SHARE OPTION PLAN (2004)

1. NAME.

This plan, as amended from time to time, shall be known as the Silicom Ltd. Share Option Plan (2004) (the “Plan”).

2. PURPOSE AND DEFINITIONS.

2.1 The purposes of this Plan are to attract and retain the best available personnel for positions of substantial responsibility, to provide additional incentive to employees, directors, office holders and consultants of Silicom Ltd. (the “Company”) and of any Subsidiary (as defined below), and to promote the Company’s business by providing such individuals with opportunities to receive options (the “Options”) to purchase the Company’s Ordinary Shares, nominal value NIS 0.01 (the “Shares”) pursuant to the Plan.

2.2 Options granted pursuant to this Plan to individuals or entities that are subject to Israeli taxation may be granted (a) pursuant to Section 102 of the Ordinance (as defined below) and shall be held for the benefit of the Grantees and (b) pursuant to Section 3(i) of the Ordinance.

2.3 In the event that Options shall be granted under this Plan to Service Providers (as defined below) who are not deemed to be residents of Israel for Israeli tax law purposes, specific terms and conditions for such grants shall be set forth in an appendix to this Plan, approved by the Board of Directors of the Company (the “Board”).

2.4 Definitions . As used herein, the following definitions shall apply:

(a)        “102 Capital Gains Track Grant” means a 102 Trustee Grant elected and designated to qualify under the capital gains tax treatment in accordance with the provisions of Section 102(b)(2) of the Ordinance.

(b)        “102 Ordinary Income Track Grant” means a 102 Trustee Grant elected and designated to qualify under the ordinary income tax treatment in accordance with the provisions of Section 102(b)(1) of the Ordinance.

(c)        “102 Trustee Grant” means Options granted pursuant to Section 102(b) of the Ordinance and held in trust by a Trustee for the benefit of the Grantee, and includes both 102 Capital Gains Track Grants and 102 Ordinary Income Track Grants.

(d)        “3(i) Grant” means any Options granted pursuant to Section 3(i) of the Ordinance to any person who is not an Eligible 102 Grantee.

 



(e)         “Cause” means any of the following: (i) the Grantee’s embezzlement of any Company property or asset, or any theft or intentional destruction of property, whether or not criminal action is brought against the Grantee; (ii) the Grantee’s negligently performing or neglecting his responsibilities as Service Provider, or failure or inability to perform any reasonable assigned duties, when such failure may harm the Company’s business or commercial relationships, after written notice from the Company of, and a reasonable opportunity to cure, such failure or inability; (iii) any material breach of the Grantee of any employment agreement between the Grantee and the Company, which breach is not cured after written notice from the Company of, and a reasonable opportunity to cure, such material breach; or (iv) the Grantee’s conviction of any criminal act which involves moral turpitude, or the Grantee’s concealment of such conviction prior to commencement of his or her relationship as Service Provider; (v) the Grantee’s breach of Company regulations which breach is not cured after written notice from the Company of, and a reasonable opportunity to cure, such breach; or (vi) Grantee’s destruction of Company materials, appliances or machines or reduction of yield or production.
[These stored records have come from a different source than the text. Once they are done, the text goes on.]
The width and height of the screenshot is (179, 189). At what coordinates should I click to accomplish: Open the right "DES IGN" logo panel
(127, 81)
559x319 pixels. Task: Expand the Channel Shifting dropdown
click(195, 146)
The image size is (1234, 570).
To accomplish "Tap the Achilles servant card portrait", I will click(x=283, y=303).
For purposes of the definition of Cause, the “Company” shall also refer to a Subsidiary for which a Grantee is employed or provides services.

(f)        “Cessation” means termination of the Service Provider’s relationship with the Company. In the event of Cessation of a Grantee’s relationship with the Company, such Grantee’s relationship with the Company shall be deemed to have ceased upon the delivery to the Grantee of notice of discharge or the delivery to the Company of the letter of resignation, as the case may be, irrespective of the effective date of such resignation or discharge.
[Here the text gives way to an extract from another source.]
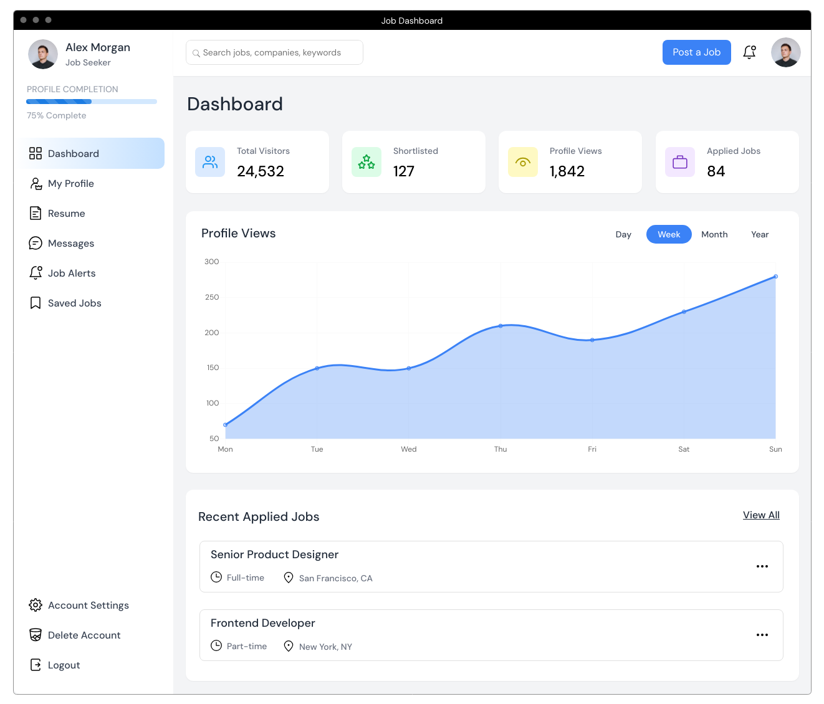The height and width of the screenshot is (704, 824).
Task: Focus the Search jobs input field
Action: [x=274, y=52]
(g)        “Companies Law” means the Israeli Companies Law 5759-1999, as amended from time to time.

(h)        “Consultant” means any person who is engaged by the Company or by a Subsidiary to render consulting, advisory or other services to such entity who is not an Employee.

(i)        “Controlling Shareholder” means, pursuant to Section 32(9) of the Ordinance, an employee who prior to the grant or as a result of the exercise of any Option, holds or would hold, directly or indirectly, in his name or with a relative (as defined in the Ordinance) either: (i) 10% of the outstanding shares of the Company, (ii) 10% of the voting power of the Company, (iii) the right to hold or purchase 10% of the outstanding equity or voting power, (iv) the right to obtain 10% of the “profit” of the Company (as defined in the Ordinance), or (v) the right to appoint a director of the Company, or as such definition is amended or replaced from time to time.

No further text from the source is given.